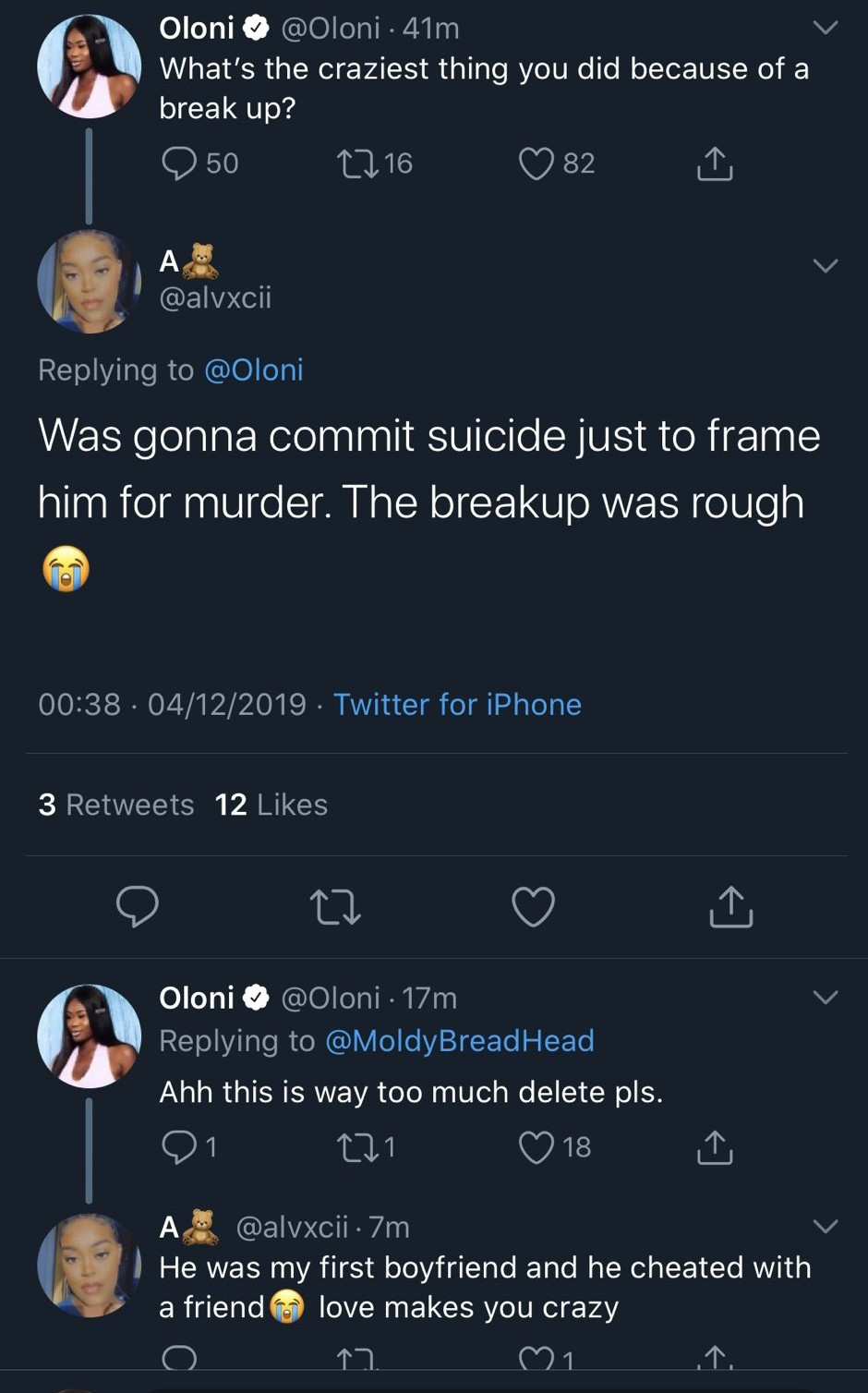Share Oloni's 'delete pls' reply
868x1393 pixels.
click(714, 1147)
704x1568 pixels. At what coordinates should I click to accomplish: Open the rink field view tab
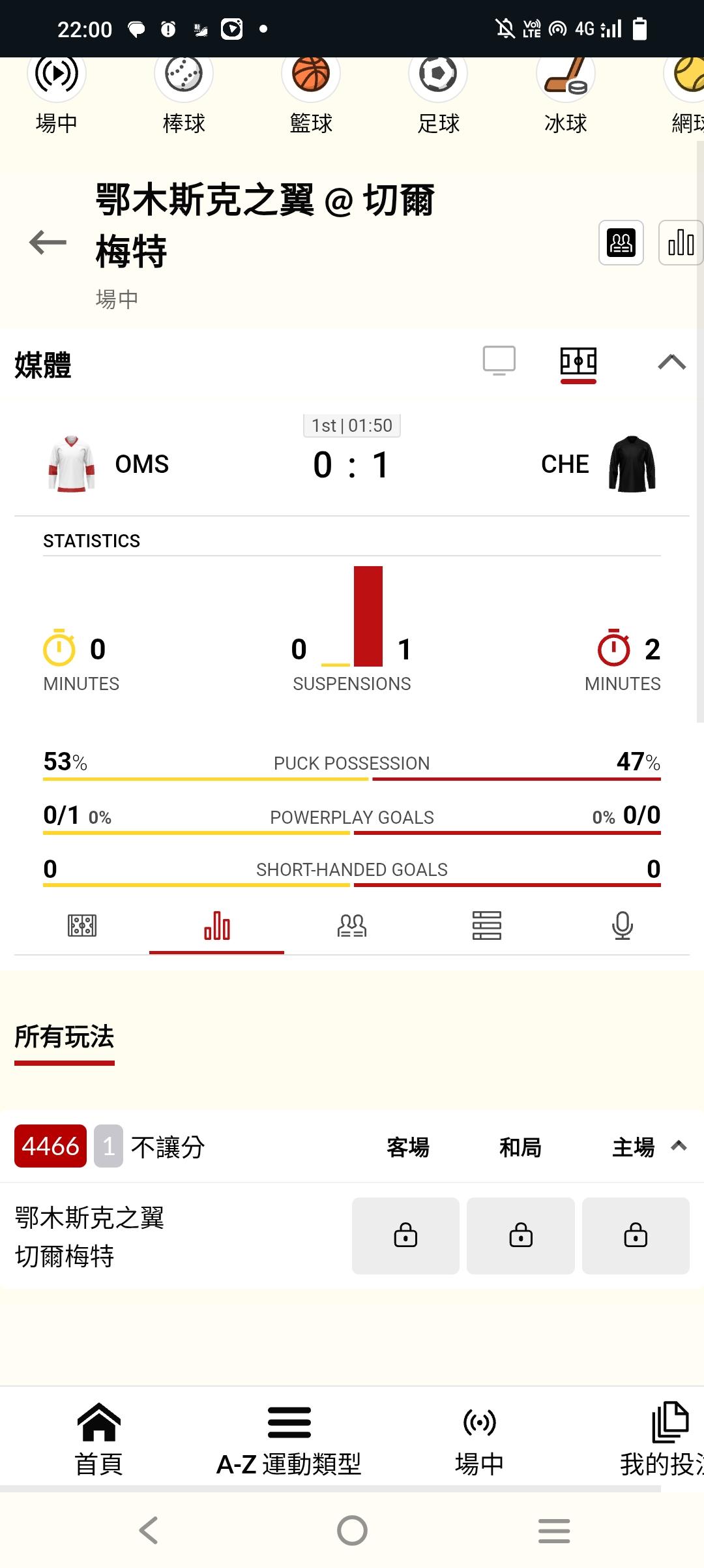(x=82, y=926)
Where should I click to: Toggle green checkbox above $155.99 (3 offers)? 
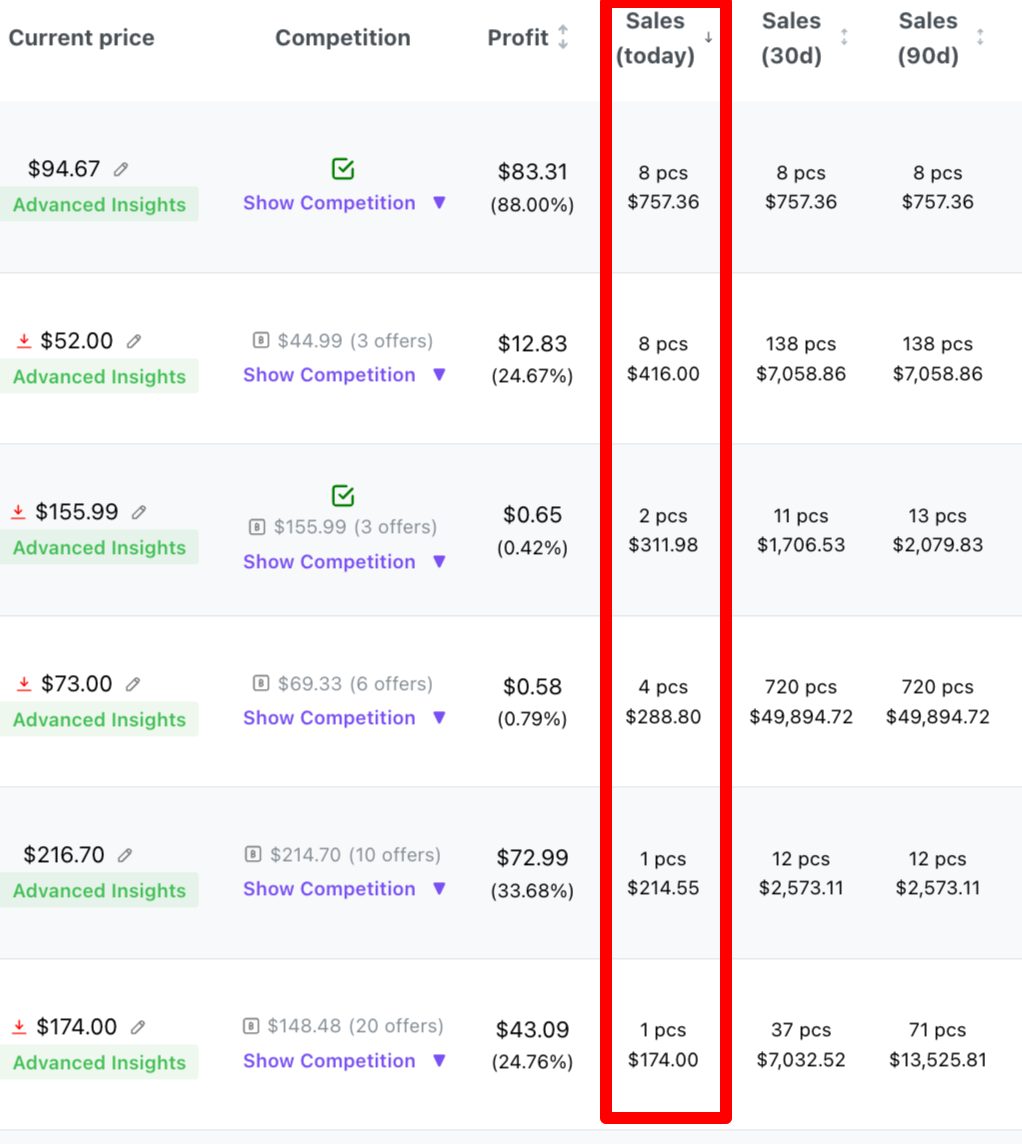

.....

**What is asked**: How many lines of the material above contain the string "click", matching case exactly? Reply with the number alone.

**Solution to this task**: 3